**Information provided:**
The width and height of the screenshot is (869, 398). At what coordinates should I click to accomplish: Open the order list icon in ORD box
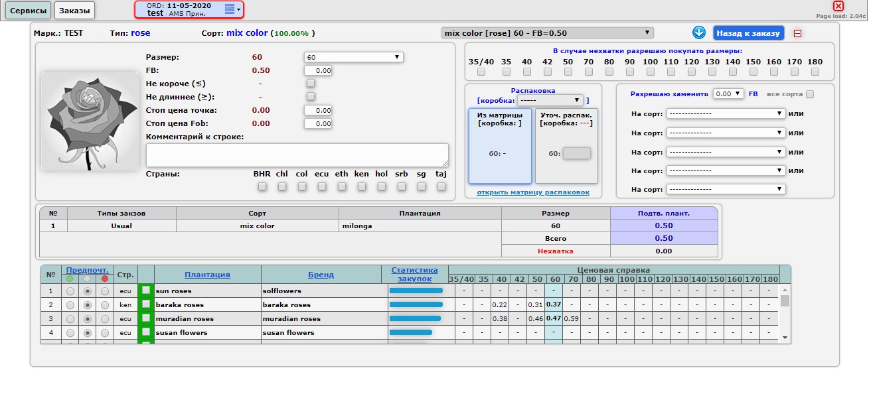point(230,9)
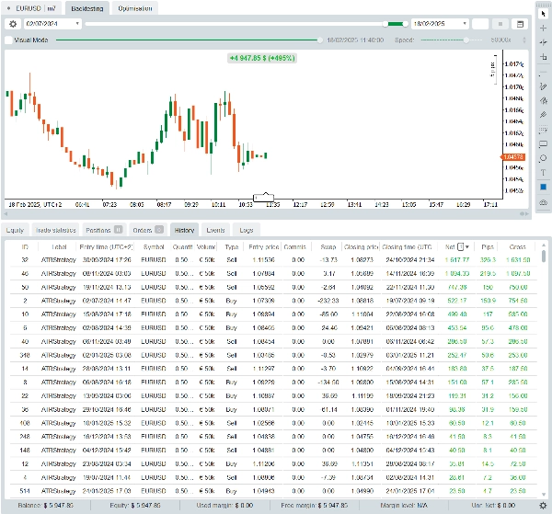Switch to the Optimisation tab
552x514 pixels.
(x=136, y=7)
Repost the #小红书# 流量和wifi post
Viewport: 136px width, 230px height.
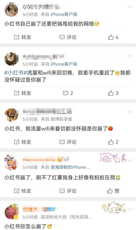pyautogui.click(x=23, y=93)
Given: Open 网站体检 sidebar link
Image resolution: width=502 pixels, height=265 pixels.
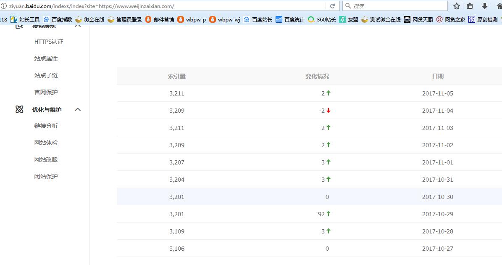Looking at the screenshot, I should (x=46, y=143).
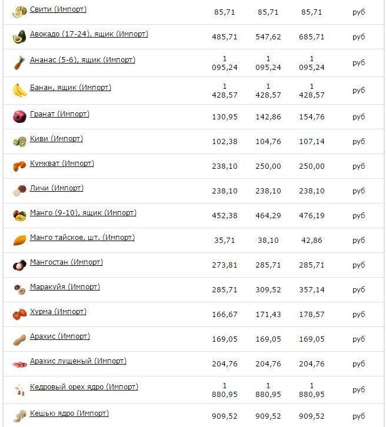Open Ананас (5-6), ящик link

point(82,60)
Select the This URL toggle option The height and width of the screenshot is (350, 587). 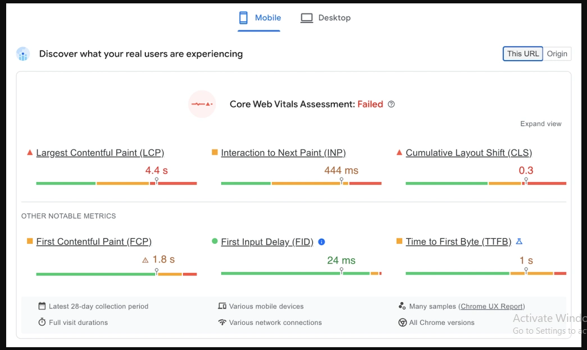(x=522, y=54)
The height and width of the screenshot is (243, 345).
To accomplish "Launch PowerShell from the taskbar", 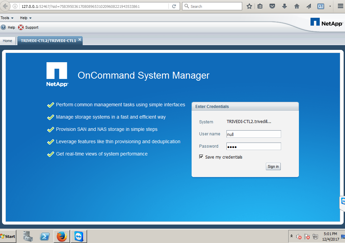I will pos(45,236).
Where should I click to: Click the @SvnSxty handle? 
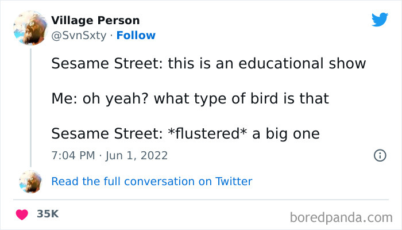pos(79,35)
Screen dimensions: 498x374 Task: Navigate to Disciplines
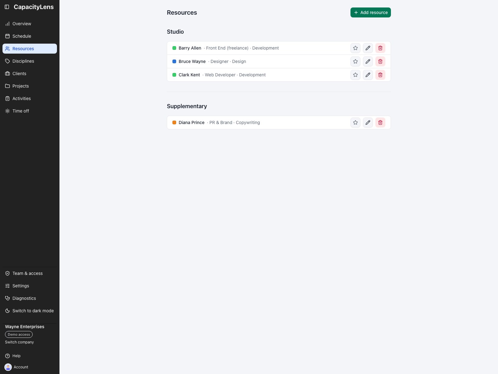pos(30,61)
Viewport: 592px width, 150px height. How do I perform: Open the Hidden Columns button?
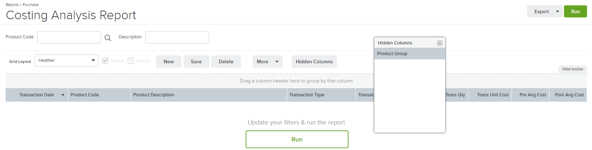pyautogui.click(x=314, y=61)
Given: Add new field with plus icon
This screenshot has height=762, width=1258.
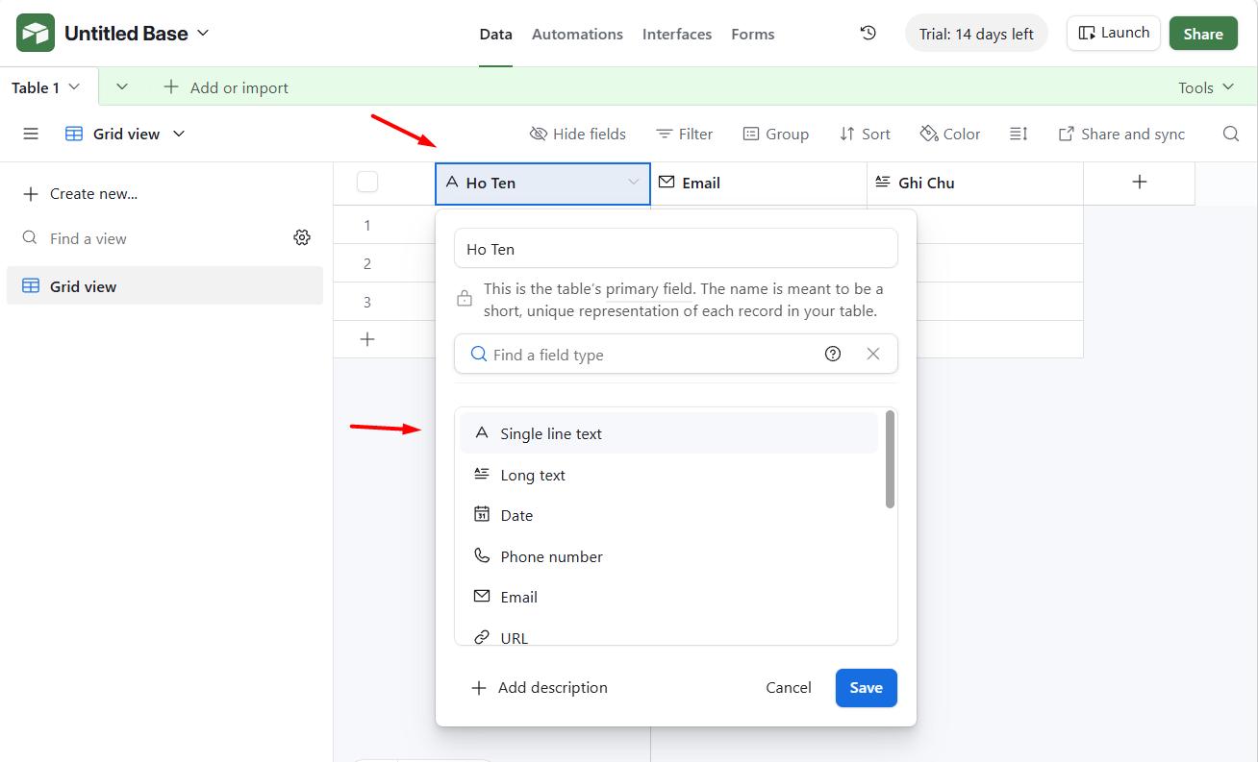Looking at the screenshot, I should [x=1140, y=183].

**About this exercise:** Look over the records above and copy each line that includes the string "Given".

**Finished exercise:**
Given: Open 网站体检 sidebar link
Given: Add new field with plus icon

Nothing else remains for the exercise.